House of Assembly - Fifty-Third Parliament, First Session (53-1)
2014-12-04 Daily Xml

Contents

Grievance Debate

State Budget

Mr KNOLL (Schubert) (15:56): In our continuing series of grievances in this place about the waste and mismanagement of this Labor government, I thought I would take a bit of a trip down memory lane to some of the greatest hits this government has perpetrated on the people of South Australia. Indeed, I will be up-front: if the Treasurer is looking for some budget savings, I have $1.968 billion worth of examples of waste and mismanagement in blowouts that this government has perpetrated on the people of South Australia over the last 12 years.

Can we start off at the top with the great Adelaide Oval and its $66 million worth of blowouts. We could go on to any number of road projects—you can take your pick—but the Southern Expressway blew out by $55 million, the Northern Expressway blew out by $264 million, the Port River bridges blew out by $34 million, the Anzac Highway blew out by $55 million and the Port-Grange Road blew out by $123 million. Generally, when it comes to road infrastructure, you cannot trust this government to actually deliver something that it promises. When it gives you a figure up-front, basically you should squint a little bit then double it and maybe we will be getting somewhere close to the truth.

We can go on and talk about the blowouts in IT services. I know it is such an issue that even the Auditor-General took the time to write a supplementary report just to make sure that everybody knew what was going on when it comes to the $54 million blowout in EPAS, the absolute debacle that is RISTEC, with about $31 million or $32 million worth of blowouts we have had there, and the $5.2 million blowout in CASIS. When it comes to IT projects, you cannot trust this government to actually deliver what it promises.

Can I say that, as members of the opposition, we are sometimes strident in our wish to hold this government to account, so strident that some people may say that all we do is carp and whinge, but I have an example where the opposition had a great policy that we took to the 2010 election, and that was the upgrade of the Royal Adelaide Hospital on the current site at a total cost of $750 million. We will have a beautiful new hospital, a beautiful big monolith. No doubt, there will be many ribbons cut—not for the fact, mind you, that it has an increase in beds—but we will cut those ribbons at an extra cost to the taxpayer of $1.35 billion. That is an ego boost worth $1.35 billion that this government perpetrates on the people of South Australia.

Over the course of my time in this place over the past eight months, it has amazed me to look at the litany of failures this government has perpetrated on the people of South Australia and the cost that has had to the budget. When the Treasurer comes in here and wants to talk with bleeding heart about getting this $90 million a year he needs by getting rid of the remissions on the ESL levy, he really needs to go back and have a look at some of his own government's processes, and the waste that has existed within his government over such a long period of time, to understand how it is we got here. As part of the Labor government, he could have fixed these problems before we got here.

After 13 years, it is very difficult for them to stand here and blame anyone else because the proof is in the pudding. It has been a long and consistent failure, and there is such a long list of examples as we look back over the life of this government that we can point to that show why the budget is in such a mess, why they have had to increase taxes and go down the path of folly of trying to charge people a car park tax and decrease the ESL remissions, amongst a variety of other increases in taxes and charges. Then there is the $100 million of overpayments that the people of South Australia have to spend on their water bills for a bunch of overinflated assets that this government has charged in a cynical move to prop up its otherwise disgusting budget.
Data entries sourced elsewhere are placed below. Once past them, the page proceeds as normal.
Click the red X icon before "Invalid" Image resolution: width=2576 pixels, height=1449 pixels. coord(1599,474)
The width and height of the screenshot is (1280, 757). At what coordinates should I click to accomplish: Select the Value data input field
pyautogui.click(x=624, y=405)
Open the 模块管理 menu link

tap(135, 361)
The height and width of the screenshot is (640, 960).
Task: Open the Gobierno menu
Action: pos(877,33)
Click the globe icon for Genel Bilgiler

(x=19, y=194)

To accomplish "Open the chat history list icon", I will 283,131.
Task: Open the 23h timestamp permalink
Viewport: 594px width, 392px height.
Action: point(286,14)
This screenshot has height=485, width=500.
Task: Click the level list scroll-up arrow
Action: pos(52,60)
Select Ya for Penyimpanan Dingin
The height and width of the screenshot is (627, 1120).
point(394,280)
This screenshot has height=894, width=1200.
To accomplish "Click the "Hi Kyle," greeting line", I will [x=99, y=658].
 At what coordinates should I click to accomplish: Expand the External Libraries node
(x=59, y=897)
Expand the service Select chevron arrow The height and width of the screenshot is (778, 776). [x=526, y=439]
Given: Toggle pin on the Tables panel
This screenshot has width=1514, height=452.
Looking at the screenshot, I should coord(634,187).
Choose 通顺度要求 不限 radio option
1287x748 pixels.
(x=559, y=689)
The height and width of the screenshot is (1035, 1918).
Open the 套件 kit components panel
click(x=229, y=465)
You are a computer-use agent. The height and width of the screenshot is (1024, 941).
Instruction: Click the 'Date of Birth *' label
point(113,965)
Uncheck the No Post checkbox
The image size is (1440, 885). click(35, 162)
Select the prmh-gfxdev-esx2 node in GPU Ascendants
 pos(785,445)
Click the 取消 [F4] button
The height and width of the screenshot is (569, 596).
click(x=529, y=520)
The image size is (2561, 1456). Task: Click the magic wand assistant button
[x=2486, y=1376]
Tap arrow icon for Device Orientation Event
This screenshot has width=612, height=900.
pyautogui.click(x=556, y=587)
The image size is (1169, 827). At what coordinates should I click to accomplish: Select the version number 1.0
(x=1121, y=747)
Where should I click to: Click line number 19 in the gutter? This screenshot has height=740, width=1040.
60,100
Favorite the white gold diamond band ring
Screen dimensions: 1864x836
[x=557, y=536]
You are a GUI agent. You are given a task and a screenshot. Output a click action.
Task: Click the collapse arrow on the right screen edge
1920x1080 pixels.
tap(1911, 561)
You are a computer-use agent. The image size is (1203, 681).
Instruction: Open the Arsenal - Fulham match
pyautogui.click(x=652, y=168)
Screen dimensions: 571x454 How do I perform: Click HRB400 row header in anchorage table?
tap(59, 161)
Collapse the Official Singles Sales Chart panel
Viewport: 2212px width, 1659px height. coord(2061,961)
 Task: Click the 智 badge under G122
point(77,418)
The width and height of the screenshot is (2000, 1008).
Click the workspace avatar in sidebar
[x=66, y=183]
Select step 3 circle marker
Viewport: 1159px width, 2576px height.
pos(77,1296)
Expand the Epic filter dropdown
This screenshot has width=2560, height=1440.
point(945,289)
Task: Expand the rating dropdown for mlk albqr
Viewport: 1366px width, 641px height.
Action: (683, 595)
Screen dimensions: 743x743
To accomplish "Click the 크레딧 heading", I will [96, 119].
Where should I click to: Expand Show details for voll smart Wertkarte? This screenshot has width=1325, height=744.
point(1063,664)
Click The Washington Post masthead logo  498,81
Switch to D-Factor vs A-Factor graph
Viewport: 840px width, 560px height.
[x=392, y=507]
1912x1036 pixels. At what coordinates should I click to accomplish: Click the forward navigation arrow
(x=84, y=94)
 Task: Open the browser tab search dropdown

It has been the most surprising thing that I have come into this place, which I would have thought was the pinnacle of management in South Australia, the pinnacle of fiscal responsibility—responsibility that this government has over $16 billion a year of revenue—and I have been able to see that they have been able to waste so much of it, and it is all money that the hardworking taxpayers of South Australia have given them.